Two of the OVan staff had previously worked with Eileen O’Brien at Little Brothers, and they asked her to consider Bobby for her new housing program. “Eileen agreed,” Jim remembers, “although I am not sure that the higher ups were pleased at the time.”
Bobby reluctantly agreed to give ELAHP a try and moved into one of their temporary apartments. After several months, he got permanent housing through the Boston Housing Authority. After this experience, Jim referred more of the older folks from the street to ELAHP. “I learned several important lessons from that early work with ELAHP,” he says. “I learned to look for a spark of resistance, resilience or independence from clients in shelters and on the streets. Agencies that are willing to house frail elders don’t want to place feisty elders; but clients like Bobby tend to fare better than those who sink underneath their homelessness and take whatever is offered to them. The difficult and demanding ones are also more determined that their story wasn’t going to end on the sidewalk or in shelter. It’s worth giving them a shot.”

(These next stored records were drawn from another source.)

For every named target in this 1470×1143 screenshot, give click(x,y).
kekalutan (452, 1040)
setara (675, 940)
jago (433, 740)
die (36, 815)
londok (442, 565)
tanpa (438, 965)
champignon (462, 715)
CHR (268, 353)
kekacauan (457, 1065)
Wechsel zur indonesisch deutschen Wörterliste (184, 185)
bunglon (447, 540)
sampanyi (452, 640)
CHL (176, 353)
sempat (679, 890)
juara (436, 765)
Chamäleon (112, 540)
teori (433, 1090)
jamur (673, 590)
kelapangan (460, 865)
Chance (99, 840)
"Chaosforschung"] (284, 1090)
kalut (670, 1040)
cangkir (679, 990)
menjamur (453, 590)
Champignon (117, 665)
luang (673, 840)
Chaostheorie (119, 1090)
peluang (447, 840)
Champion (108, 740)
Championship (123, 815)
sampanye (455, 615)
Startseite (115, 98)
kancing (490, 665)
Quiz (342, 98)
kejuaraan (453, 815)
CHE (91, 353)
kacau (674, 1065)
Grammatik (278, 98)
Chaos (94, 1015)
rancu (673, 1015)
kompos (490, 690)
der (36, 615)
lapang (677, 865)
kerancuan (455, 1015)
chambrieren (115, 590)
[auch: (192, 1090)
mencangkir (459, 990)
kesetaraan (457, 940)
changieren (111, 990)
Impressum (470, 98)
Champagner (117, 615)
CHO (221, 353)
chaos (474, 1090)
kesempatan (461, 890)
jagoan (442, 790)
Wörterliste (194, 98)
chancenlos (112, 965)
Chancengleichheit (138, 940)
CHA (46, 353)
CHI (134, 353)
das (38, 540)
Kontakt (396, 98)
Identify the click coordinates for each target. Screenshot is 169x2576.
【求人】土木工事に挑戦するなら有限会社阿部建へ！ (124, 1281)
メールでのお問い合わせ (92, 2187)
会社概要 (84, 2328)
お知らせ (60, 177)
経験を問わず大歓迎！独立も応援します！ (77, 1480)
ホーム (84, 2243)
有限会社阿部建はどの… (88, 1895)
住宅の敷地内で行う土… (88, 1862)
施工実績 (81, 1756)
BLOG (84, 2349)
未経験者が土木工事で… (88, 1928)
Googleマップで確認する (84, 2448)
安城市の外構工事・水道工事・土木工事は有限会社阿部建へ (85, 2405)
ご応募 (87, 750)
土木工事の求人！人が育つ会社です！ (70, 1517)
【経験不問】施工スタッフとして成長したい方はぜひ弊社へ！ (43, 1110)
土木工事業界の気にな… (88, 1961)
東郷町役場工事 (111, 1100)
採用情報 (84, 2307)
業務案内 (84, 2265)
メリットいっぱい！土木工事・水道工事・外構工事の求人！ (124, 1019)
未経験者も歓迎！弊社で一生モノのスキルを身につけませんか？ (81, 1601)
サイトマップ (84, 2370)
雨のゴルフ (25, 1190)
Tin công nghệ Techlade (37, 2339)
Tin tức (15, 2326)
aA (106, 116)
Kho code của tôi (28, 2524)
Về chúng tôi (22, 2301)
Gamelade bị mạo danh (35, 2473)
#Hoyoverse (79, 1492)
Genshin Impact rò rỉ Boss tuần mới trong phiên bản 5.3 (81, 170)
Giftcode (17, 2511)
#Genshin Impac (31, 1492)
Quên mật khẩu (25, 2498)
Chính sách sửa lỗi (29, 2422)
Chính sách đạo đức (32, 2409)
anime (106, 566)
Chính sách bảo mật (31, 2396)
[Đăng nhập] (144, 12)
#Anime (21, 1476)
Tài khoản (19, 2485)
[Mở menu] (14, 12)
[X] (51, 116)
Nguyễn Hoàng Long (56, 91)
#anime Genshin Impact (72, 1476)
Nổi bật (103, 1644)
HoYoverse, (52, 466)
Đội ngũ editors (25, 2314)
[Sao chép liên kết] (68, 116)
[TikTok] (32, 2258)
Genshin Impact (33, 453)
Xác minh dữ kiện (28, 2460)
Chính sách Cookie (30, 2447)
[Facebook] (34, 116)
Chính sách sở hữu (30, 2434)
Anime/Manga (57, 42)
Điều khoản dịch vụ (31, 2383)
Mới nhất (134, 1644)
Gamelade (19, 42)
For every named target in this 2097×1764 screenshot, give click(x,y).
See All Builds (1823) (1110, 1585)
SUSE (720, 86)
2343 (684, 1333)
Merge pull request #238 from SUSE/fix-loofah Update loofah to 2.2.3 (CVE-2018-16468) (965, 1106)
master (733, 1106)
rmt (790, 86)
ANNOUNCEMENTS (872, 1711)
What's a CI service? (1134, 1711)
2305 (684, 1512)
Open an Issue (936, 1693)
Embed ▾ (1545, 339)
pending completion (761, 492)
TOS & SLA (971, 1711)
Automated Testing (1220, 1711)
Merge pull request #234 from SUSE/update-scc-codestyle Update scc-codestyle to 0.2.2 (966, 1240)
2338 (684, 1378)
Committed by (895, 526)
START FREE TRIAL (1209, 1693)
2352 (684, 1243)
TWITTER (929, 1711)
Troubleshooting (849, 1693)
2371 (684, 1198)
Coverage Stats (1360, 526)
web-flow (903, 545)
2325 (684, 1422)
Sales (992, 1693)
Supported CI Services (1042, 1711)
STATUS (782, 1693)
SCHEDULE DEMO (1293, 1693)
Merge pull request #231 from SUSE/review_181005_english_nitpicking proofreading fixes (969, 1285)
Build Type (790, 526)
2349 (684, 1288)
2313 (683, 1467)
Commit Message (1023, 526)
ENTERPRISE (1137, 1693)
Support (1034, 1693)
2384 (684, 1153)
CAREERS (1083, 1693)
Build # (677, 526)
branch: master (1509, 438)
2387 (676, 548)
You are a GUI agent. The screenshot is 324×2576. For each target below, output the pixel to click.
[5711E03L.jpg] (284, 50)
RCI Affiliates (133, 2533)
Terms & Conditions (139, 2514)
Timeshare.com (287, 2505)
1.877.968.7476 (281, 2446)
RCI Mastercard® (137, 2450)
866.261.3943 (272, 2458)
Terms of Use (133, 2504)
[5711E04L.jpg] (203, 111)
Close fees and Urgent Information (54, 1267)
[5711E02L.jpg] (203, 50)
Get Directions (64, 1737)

He goes on to say, “I learned that giving clients what they need inevitably transforms program models and designs. That client-centered decision by Eileen, her staff and board really opened doors for homeless men and women who would not have had much chance of finding housing in the 1990’s. This transformed the program and enlivened partnerships with shelters and outreach providers. It also had a ripple effect with other programs serving seniors. They began taking a ‘housing first’ approach with seniors before anyone had coined the term.”
Drawing on his experiences with ELAHP, Jim oversaw the Emergency Shelter Commission’s formation of a collaborative of outreach, elder-serving and housing agencies into what the Commission called the Elder Street Homeless Initiative. This partnership housed 85% of the city’s elderly homeless men and women who had been living on the streets. “I know I speak for everyone who participated in the Elder Street Homeless Initiative,” Jim says, “when I say that we are grateful to ELAHP for their path breaking work with this important homeless subpopulation. And given the demographics of baby boomers reaching age 65, many without much in the way of family or financial support, we need to keep these partnerships ready for another round.”